Consumer Privacy

DOWNLOAD PDF

THE ISSUE

Two companies control the primary channels that Americans rely on to engage with the internet. Over two-thirds of the American population now uses Facebook and Google each month.

Facebook is the United States’ dominant social media company, used by 220.5M Americans each month. Facebook’s influence extends beyond the Facebook platform itself, and also includes Facebook-owned entities such as WhatsApp, Messenger and Instagram. Google occupies an even larger share of the American market –246M Americans use Google each month. Search engines are a crucial source of information; Google accounts for around 88% of US search engine use. 73% of adults in the US use YouTube, Google’s video platform.

But despite the real value of the services they provide, Google and Facebook’s platforms come at a systemic cost. The companies’ surveillance-based business model forces people to submit to an unprecedented assault on our right to privacy in order to access these services. The companies have conditioned access to their services on “consenting” to processing and sharing of personal data for marketing and advertising, directly countering the right to decide when and how our personal data can be shared with others. In other words, we pay for the services with our intimate personal data.

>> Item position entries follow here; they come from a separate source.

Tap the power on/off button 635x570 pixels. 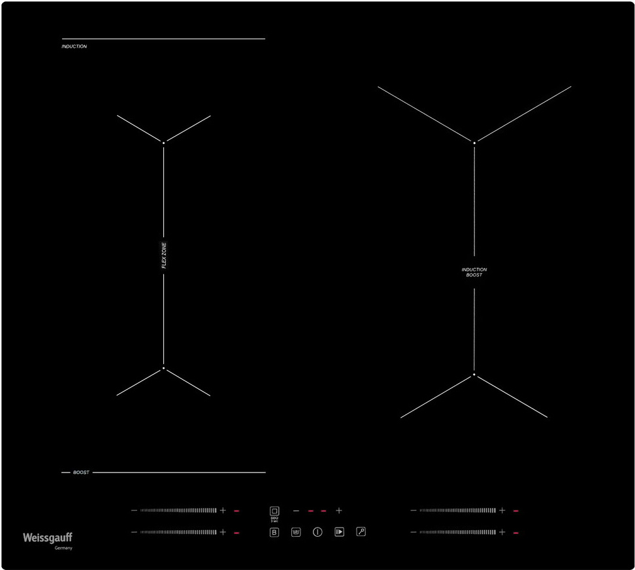point(318,532)
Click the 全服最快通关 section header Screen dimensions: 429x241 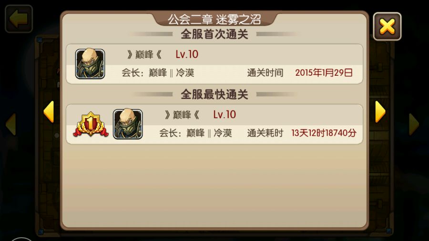point(215,94)
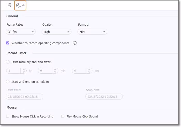Open the Frame Rate dropdown
The height and width of the screenshot is (127, 181).
tap(20, 32)
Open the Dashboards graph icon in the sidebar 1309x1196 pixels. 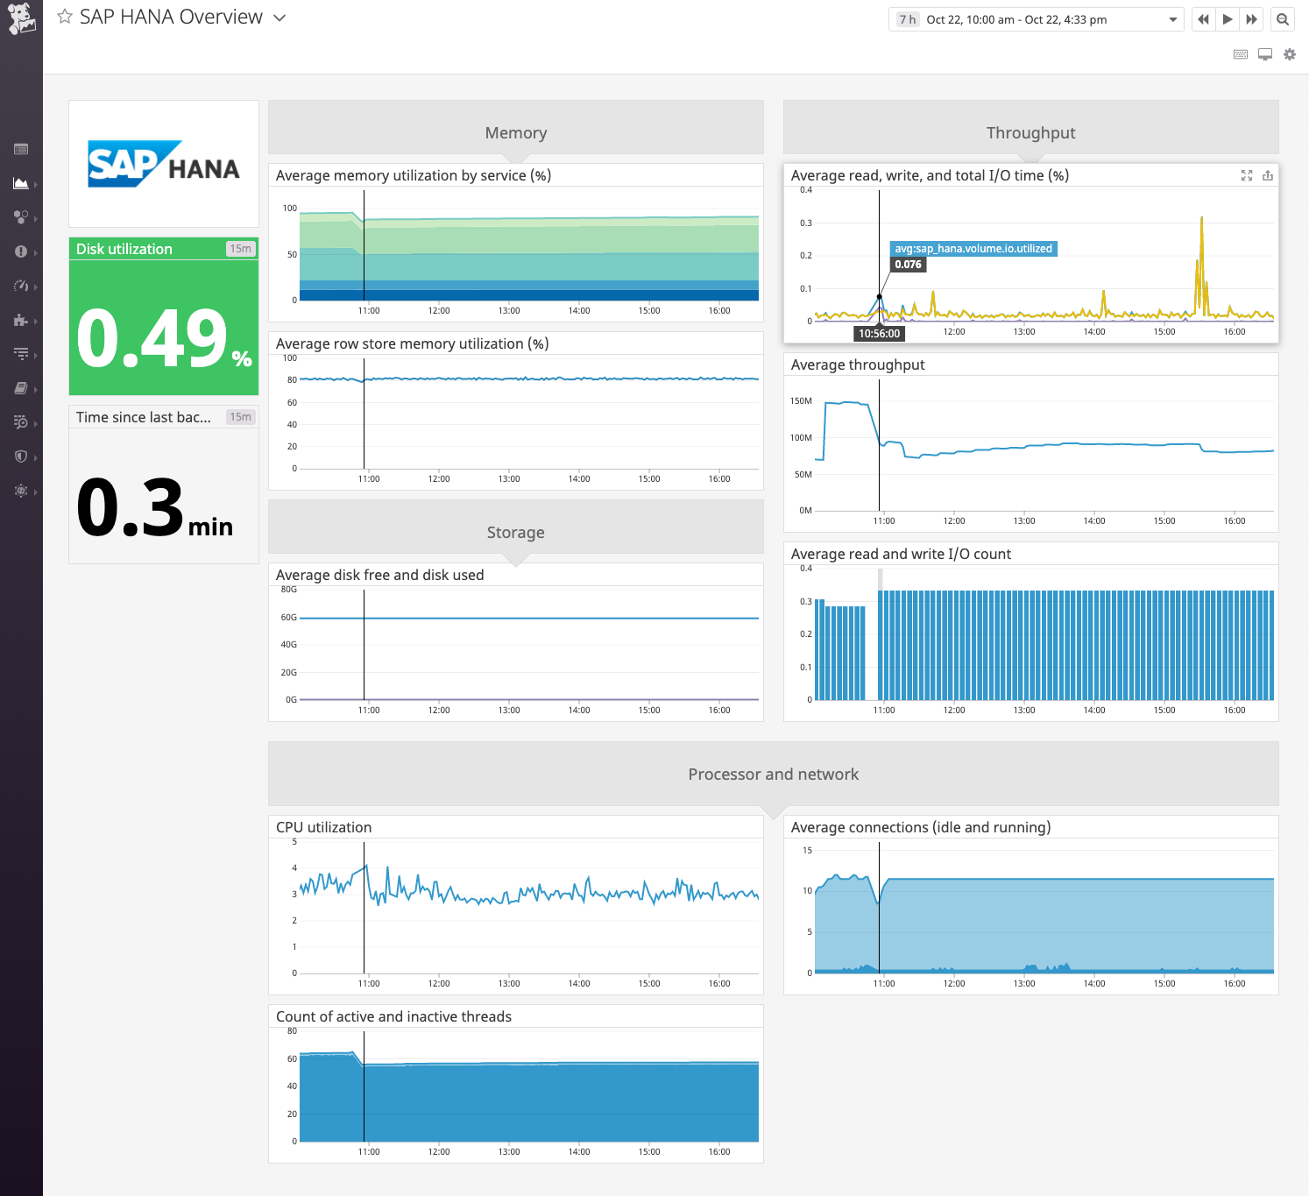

These two companies collect extensive data on what we search; where we go; who we talk to; what we say; what we read; and, through the analysis made possible by computing advances, have the power to infer what our moods, ethnicities, sexual orientation, political opinions, and vulnerabilities may be. These algorithmic systems have also been shown to pose other potential threats to people’s rights, including the right to freedom of expression, and the risk of algorithms exacerbating discrimination against minority populations.

TALKING POINTS

Over two-thirds of the American population now uses Facebook and Google each month. They have created a new public square, setting the rules of digital interaction for the vast majority of Americans, based on an invisible web of pervasive tracking and profiling.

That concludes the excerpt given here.